== Aim of the task ==
Switch every "GUI agent" in these rows to "interface agent". Give the lines again with nothing else changed.

== Source records ==

┄┄┄┄┄┄┄┄┄┄┄┄┄┄┄┄┄┄┄┄

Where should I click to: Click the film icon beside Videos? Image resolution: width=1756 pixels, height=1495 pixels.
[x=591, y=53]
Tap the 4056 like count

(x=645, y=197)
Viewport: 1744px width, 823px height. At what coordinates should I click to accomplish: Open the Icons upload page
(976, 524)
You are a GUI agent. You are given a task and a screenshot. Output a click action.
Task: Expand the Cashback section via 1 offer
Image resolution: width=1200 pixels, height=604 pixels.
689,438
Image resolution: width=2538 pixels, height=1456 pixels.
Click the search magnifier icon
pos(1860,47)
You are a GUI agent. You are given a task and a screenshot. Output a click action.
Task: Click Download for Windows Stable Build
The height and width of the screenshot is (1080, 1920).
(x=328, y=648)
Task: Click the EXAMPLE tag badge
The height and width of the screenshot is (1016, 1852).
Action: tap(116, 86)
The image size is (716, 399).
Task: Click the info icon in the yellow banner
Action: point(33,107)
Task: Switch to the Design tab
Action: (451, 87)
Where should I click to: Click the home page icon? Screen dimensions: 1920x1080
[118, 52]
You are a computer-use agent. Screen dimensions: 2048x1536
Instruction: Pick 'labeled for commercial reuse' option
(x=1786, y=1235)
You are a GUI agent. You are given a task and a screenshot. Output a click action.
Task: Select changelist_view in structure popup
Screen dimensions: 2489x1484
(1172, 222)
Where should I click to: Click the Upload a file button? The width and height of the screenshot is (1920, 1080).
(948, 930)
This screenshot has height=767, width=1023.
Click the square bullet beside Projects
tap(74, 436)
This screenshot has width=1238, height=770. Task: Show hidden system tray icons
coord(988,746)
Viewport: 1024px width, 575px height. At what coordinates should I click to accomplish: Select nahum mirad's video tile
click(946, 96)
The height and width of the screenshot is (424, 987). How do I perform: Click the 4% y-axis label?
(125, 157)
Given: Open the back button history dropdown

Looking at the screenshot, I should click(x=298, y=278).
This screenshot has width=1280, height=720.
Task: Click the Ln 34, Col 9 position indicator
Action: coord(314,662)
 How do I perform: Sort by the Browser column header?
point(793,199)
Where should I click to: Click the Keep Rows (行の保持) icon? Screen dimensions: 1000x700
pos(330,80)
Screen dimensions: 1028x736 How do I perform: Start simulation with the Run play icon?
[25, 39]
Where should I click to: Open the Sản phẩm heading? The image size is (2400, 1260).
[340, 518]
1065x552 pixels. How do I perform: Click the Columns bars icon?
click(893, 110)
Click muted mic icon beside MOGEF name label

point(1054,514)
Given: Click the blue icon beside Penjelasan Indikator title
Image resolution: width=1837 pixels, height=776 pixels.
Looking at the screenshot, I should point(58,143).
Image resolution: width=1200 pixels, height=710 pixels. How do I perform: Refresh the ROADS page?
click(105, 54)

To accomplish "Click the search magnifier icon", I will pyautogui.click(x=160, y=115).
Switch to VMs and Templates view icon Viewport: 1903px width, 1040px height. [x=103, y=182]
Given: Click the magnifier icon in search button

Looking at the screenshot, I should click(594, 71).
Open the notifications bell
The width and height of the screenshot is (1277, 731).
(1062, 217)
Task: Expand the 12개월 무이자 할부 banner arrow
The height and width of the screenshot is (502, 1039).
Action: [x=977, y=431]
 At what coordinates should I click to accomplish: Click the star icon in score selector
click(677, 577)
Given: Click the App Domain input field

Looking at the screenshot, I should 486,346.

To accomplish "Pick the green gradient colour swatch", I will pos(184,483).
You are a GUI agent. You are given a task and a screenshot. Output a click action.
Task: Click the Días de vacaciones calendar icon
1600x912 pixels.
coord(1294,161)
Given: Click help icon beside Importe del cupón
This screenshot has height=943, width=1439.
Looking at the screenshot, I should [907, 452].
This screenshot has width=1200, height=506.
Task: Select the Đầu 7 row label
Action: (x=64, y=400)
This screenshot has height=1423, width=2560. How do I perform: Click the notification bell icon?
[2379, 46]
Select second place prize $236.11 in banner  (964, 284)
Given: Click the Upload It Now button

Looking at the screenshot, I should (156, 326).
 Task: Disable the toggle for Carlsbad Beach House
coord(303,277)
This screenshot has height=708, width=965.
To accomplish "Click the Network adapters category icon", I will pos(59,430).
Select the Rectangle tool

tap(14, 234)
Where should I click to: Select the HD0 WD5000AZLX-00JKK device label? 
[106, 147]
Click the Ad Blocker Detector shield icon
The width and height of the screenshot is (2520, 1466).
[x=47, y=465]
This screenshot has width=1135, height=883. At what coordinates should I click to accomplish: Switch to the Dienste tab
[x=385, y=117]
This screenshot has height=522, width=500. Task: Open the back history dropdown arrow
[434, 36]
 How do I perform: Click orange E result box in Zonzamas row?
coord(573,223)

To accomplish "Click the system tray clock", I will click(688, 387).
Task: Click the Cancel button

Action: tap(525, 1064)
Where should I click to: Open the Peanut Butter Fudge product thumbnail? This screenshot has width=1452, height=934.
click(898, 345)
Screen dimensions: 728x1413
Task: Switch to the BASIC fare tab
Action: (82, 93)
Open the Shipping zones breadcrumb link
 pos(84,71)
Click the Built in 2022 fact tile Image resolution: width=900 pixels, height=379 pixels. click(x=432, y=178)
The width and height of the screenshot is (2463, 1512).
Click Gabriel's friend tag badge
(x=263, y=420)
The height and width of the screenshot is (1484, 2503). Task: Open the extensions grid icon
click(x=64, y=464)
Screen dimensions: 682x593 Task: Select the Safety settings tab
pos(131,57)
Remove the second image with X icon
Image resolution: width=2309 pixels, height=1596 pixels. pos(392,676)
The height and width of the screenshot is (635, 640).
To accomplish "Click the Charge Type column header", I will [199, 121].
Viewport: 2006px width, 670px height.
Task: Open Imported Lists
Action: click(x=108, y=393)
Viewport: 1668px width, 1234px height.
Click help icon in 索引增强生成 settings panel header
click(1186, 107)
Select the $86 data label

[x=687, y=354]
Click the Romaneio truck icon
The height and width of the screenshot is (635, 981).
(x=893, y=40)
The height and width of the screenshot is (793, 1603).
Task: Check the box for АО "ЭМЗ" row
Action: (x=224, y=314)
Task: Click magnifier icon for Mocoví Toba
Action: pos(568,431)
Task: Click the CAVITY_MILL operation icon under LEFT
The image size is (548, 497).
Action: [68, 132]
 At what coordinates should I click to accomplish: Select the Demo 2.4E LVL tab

┄┄┄┄┄┄┄┄┄┄┄┄┄┄┄┄┄┄┄┄

== Solution for this task ==
Where should I click to: Click the film icon beside Videos? Image resolution: width=1756 pixels, height=1495 pixels.
[x=591, y=53]
Tap the 4056 like count

(x=645, y=197)
Viewport: 1744px width, 823px height. At what coordinates should I click to accomplish: Open the Icons upload page
(976, 524)
You are a interface agent. You are given a task and a screenshot. Output a click action.
Task: Expand the Cashback section via 1 offer
Image resolution: width=1200 pixels, height=604 pixels.
689,438
Image resolution: width=2538 pixels, height=1456 pixels.
Click the search magnifier icon
pos(1860,47)
You are a interface agent. You are given a task and a screenshot. Output a click action.
Task: Click Download for Windows Stable Build
The height and width of the screenshot is (1080, 1920).
(x=328, y=648)
Task: Click the EXAMPLE tag badge
The height and width of the screenshot is (1016, 1852).
Action: tap(116, 86)
The image size is (716, 399).
Task: Click the info icon in the yellow banner
Action: point(33,107)
Task: Switch to the Design tab
Action: (451, 87)
Where should I click to: Click the home page icon? Screen dimensions: 1920x1080
[118, 52]
You are a computer-use agent. Screen dimensions: 2048x1536
Instruction: Pick 'labeled for commercial reuse' option
(x=1786, y=1235)
You are a interface agent. You are given a task and a screenshot. Output a click action.
Task: Select changelist_view in structure popup
Screen dimensions: 2489x1484
(1172, 222)
Where should I click to: Click the Upload a file button? The width and height of the screenshot is (1920, 1080).
(948, 930)
This screenshot has height=767, width=1023.
Click the square bullet beside Projects
tap(74, 436)
This screenshot has width=1238, height=770. Task: Show hidden system tray icons
coord(988,746)
Viewport: 1024px width, 575px height. At what coordinates should I click to accomplish: Select nahum mirad's video tile
click(946, 96)
The height and width of the screenshot is (424, 987). How do I perform: Click the 4% y-axis label?
(125, 157)
Given: Open the back button history dropdown

Looking at the screenshot, I should click(x=298, y=278).
This screenshot has width=1280, height=720.
Task: Click the Ln 34, Col 9 position indicator
Action: coord(314,662)
 How do I perform: Sort by the Browser column header?
point(793,199)
Where should I click to: Click the Keep Rows (行の保持) icon? Screen dimensions: 1000x700
pos(330,80)
Screen dimensions: 1028x736 How do I perform: Start simulation with the Run play icon?
[25, 39]
Where should I click to: Open the Sản phẩm heading? The image size is (2400, 1260).
[340, 518]
1065x552 pixels. How do I perform: Click the Columns bars icon?
click(893, 110)
Click muted mic icon beside MOGEF name label

point(1054,514)
Given: Click the blue icon beside Penjelasan Indikator title
Image resolution: width=1837 pixels, height=776 pixels.
Looking at the screenshot, I should point(58,143).
Image resolution: width=1200 pixels, height=710 pixels. How do I perform: Refresh the ROADS page?
click(105, 54)

To accomplish "Click the search magnifier icon", I will pyautogui.click(x=160, y=115).
Switch to VMs and Templates view icon Viewport: 1903px width, 1040px height. [x=103, y=182]
Given: Click the magnifier icon in search button

Looking at the screenshot, I should click(594, 71).
Open the notifications bell
The width and height of the screenshot is (1277, 731).
(1062, 217)
Task: Expand the 12개월 무이자 할부 banner arrow
The height and width of the screenshot is (502, 1039).
Action: [x=977, y=431]
 At what coordinates should I click to accomplish: Click the star icon in score selector
click(677, 577)
Given: Click the App Domain input field

Looking at the screenshot, I should 486,346.

To accomplish "Pick the green gradient colour swatch", I will pos(184,483).
You are a interface agent. You are given a task and a screenshot. Output a click action.
Task: Click the Días de vacaciones calendar icon
1600x912 pixels.
coord(1294,161)
Given: Click help icon beside Importe del cupón
This screenshot has height=943, width=1439.
Looking at the screenshot, I should [907, 452].
This screenshot has width=1200, height=506.
Task: Select the Đầu 7 row label
Action: (x=64, y=400)
This screenshot has height=1423, width=2560. How do I perform: Click the notification bell icon?
[2379, 46]
Select second place prize $236.11 in banner  (964, 284)
Given: Click the Upload It Now button

Looking at the screenshot, I should (156, 326).
 Task: Disable the toggle for Carlsbad Beach House
coord(303,277)
This screenshot has height=708, width=965.
To accomplish "Click the Network adapters category icon", I will pos(59,430).
Select the Rectangle tool

tap(14, 234)
Where should I click to: Select the HD0 WD5000AZLX-00JKK device label? 
[106, 147]
Click the Ad Blocker Detector shield icon
The width and height of the screenshot is (2520, 1466).
[x=47, y=465]
This screenshot has width=1135, height=883. At what coordinates should I click to accomplish: Switch to the Dienste tab
[x=385, y=117]
This screenshot has height=522, width=500. Task: Open the back history dropdown arrow
[434, 36]
 How do I perform: Click orange E result box in Zonzamas row?
coord(573,223)

To accomplish "Click the system tray clock", I will click(688, 387).
Task: Click the Cancel button

Action: tap(525, 1064)
Where should I click to: Open the Peanut Butter Fudge product thumbnail? This screenshot has width=1452, height=934.
click(898, 345)
Screen dimensions: 728x1413
Task: Switch to the BASIC fare tab
Action: (82, 93)
Open the Shipping zones breadcrumb link
 pos(84,71)
Click the Built in 2022 fact tile Image resolution: width=900 pixels, height=379 pixels. click(x=432, y=178)
The width and height of the screenshot is (2463, 1512).
Click Gabriel's friend tag badge
(x=263, y=420)
The height and width of the screenshot is (1484, 2503). Task: Open the extensions grid icon
click(x=64, y=464)
Screen dimensions: 682x593 Task: Select the Safety settings tab
pos(131,57)
Remove the second image with X icon
Image resolution: width=2309 pixels, height=1596 pixels. pos(392,676)
The height and width of the screenshot is (635, 640).
To accomplish "Click the Charge Type column header", I will [199, 121].
Viewport: 2006px width, 670px height.
Task: Open Imported Lists
Action: click(x=108, y=393)
Viewport: 1668px width, 1234px height.
Click help icon in 索引增强生成 settings panel header
click(1186, 107)
Select the $86 data label

[x=687, y=354]
Click the Romaneio truck icon
The height and width of the screenshot is (635, 981).
(x=893, y=40)
The height and width of the screenshot is (793, 1603).
Task: Check the box for АО "ЭМЗ" row
Action: (x=224, y=314)
Task: Click magnifier icon for Mocoví Toba
Action: pos(568,431)
Task: Click the CAVITY_MILL operation icon under LEFT
The image size is (548, 497).
Action: [68, 132]
 At what coordinates should I click to accomplish: Select the Demo 2.4E LVL tab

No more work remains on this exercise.